[Opening RECORDED DATA section]

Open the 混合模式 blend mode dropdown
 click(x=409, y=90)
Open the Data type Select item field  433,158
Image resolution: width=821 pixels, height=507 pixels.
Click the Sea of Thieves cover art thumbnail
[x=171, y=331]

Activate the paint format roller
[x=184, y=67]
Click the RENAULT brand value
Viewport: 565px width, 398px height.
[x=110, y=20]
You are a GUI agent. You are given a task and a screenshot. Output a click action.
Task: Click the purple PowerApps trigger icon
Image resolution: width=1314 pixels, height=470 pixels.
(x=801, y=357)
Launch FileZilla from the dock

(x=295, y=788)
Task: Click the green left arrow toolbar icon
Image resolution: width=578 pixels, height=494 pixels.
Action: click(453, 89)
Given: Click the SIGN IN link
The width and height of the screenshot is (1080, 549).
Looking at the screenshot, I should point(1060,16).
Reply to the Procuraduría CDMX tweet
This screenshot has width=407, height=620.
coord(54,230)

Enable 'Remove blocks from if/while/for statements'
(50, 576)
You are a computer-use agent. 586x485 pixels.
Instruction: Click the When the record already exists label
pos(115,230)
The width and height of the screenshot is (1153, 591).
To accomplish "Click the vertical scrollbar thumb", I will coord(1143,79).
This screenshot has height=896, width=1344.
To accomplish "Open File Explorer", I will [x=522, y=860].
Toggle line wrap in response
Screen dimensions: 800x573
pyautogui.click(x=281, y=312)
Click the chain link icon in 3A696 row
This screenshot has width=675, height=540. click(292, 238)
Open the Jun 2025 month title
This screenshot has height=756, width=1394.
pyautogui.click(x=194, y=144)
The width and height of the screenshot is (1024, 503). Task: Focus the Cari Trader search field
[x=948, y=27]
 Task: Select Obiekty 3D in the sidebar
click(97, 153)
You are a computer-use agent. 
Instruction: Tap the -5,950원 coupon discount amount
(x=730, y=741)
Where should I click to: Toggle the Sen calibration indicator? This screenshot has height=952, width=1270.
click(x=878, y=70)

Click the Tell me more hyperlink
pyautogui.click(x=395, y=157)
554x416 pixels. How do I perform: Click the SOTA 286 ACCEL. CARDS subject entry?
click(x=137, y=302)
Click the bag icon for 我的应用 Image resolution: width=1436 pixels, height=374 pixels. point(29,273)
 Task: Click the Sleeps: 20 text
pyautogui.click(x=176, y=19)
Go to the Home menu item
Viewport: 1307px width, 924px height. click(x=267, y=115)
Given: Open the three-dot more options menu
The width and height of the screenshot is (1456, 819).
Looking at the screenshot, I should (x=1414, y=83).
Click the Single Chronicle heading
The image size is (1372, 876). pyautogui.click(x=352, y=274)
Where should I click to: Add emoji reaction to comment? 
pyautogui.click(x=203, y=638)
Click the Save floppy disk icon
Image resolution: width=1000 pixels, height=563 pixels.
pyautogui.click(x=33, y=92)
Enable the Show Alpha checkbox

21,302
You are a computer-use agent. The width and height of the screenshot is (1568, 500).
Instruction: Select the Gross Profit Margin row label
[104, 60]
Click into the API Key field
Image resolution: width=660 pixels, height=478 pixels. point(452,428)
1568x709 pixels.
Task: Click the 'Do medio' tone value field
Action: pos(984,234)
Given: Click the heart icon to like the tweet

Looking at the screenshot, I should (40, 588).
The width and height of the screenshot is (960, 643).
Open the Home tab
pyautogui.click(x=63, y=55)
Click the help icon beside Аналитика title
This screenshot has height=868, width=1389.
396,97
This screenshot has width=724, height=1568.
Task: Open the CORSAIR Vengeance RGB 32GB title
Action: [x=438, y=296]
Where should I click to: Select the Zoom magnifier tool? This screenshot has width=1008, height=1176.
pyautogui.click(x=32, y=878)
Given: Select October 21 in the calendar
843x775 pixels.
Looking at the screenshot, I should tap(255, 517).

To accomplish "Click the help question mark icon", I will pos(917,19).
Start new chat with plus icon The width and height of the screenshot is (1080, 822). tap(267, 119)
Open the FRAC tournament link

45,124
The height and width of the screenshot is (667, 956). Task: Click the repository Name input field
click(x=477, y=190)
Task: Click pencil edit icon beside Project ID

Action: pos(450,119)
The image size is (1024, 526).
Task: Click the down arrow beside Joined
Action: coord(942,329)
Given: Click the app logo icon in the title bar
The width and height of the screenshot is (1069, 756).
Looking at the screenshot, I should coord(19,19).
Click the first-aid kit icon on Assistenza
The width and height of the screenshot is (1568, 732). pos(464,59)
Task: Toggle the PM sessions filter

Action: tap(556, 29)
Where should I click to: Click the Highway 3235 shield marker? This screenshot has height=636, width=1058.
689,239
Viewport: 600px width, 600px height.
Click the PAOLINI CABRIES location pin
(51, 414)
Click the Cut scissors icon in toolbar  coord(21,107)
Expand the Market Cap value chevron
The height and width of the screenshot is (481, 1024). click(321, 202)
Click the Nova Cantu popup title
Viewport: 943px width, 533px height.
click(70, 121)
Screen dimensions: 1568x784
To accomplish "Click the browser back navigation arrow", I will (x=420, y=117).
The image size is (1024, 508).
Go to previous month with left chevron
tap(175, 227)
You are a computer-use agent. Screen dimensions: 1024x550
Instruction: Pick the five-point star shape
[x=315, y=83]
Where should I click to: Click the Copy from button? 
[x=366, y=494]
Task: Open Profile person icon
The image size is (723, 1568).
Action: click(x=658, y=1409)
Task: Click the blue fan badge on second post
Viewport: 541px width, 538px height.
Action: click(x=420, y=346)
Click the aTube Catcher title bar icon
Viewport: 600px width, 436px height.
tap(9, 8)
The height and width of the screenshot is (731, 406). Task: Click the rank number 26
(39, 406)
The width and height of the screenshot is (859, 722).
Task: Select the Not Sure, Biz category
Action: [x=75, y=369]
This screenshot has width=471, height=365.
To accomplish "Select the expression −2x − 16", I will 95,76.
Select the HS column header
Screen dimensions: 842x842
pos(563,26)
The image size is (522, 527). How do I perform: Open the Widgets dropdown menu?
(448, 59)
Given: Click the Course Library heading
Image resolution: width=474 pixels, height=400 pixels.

[Closing RECORDED DATA section]

Show every line of the data in which the word "toolbar" appears.

▶ [TASK RESULT]
Task: Click the green left arrow toolbar icon
Click the Cut scissors icon in toolbar  coord(21,107)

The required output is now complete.